The ongoing trade fight between the US and China has become worse and worse as time goes by. Most recently China has been pressuring local business to get rid of Windows and use domestic operating systems etc. At present the global supply chains are very complex and the moves by China are not going to be easy. Depending the material supply can come from a wide range of places.
Many government agencies already use Lenovo desktop machines, but they contain US-made Intel chips and Korean-made Samsung storage. Analysts at China Security estimate between 20 million and 30 million individual pieces of equipment will need replacing. Software is likely to prove even more difficult as it is very labor intensive to write.
There are presently 4 Lenovo computers in the studio.
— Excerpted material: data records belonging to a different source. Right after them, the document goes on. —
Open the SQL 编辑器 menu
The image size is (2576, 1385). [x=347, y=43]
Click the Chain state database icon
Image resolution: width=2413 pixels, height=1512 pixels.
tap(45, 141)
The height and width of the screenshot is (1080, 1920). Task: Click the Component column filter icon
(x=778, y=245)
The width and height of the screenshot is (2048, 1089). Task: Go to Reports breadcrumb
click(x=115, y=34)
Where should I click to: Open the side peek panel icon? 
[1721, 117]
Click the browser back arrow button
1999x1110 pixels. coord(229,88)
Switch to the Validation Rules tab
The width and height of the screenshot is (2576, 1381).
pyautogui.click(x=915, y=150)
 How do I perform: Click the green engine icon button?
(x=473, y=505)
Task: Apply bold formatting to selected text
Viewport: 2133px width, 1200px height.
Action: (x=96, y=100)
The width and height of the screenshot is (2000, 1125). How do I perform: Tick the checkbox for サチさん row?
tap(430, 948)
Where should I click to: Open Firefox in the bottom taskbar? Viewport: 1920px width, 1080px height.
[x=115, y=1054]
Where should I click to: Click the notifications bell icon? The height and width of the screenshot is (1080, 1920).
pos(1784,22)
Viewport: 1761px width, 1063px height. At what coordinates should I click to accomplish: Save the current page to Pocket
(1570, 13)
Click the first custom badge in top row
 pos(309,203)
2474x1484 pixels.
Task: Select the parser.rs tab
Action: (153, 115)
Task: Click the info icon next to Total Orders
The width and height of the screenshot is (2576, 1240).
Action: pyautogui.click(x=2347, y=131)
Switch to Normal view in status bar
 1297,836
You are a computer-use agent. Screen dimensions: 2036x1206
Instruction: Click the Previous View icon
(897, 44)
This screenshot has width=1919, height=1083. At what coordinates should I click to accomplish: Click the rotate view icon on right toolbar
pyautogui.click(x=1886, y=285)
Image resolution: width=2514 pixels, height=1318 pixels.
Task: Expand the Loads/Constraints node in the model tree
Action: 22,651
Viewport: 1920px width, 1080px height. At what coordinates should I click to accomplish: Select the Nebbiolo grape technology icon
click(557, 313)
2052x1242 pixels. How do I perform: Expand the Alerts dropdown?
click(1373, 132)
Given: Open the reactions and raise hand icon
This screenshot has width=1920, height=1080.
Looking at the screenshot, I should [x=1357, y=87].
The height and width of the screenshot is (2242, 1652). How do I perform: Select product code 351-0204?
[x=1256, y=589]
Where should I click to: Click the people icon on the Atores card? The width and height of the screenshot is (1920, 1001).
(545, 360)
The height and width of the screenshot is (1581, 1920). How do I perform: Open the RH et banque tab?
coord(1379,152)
The machines are used for a range of purposes. There is also a MacBook which is used for development as well as testing games and business software.
Huawei has its own mobile operating system and they are spending an additional $1.5 billion to improve its capabilities. Huawei also needs developer support if it’s going to become a viable alternative to Android etc.
US suppliers like Dell, HP and Microsoft could lose as much as $150 billion a year. Dell has already complained about the disruption of the supply chain. Rest of the industry has remained comparatively quiet.
Consumers in China are struggling as food prices have risen by 19.1% driven largely by the African Swine Fever that has caused widespread damage to the pork industry. The virus causes a haemorrhagic fever with high mortality rates in domestic pigs; some isolates can cause death of animals as quickly as a week after infection. The trade fight means US sales of pork are not available to Chinese consumers.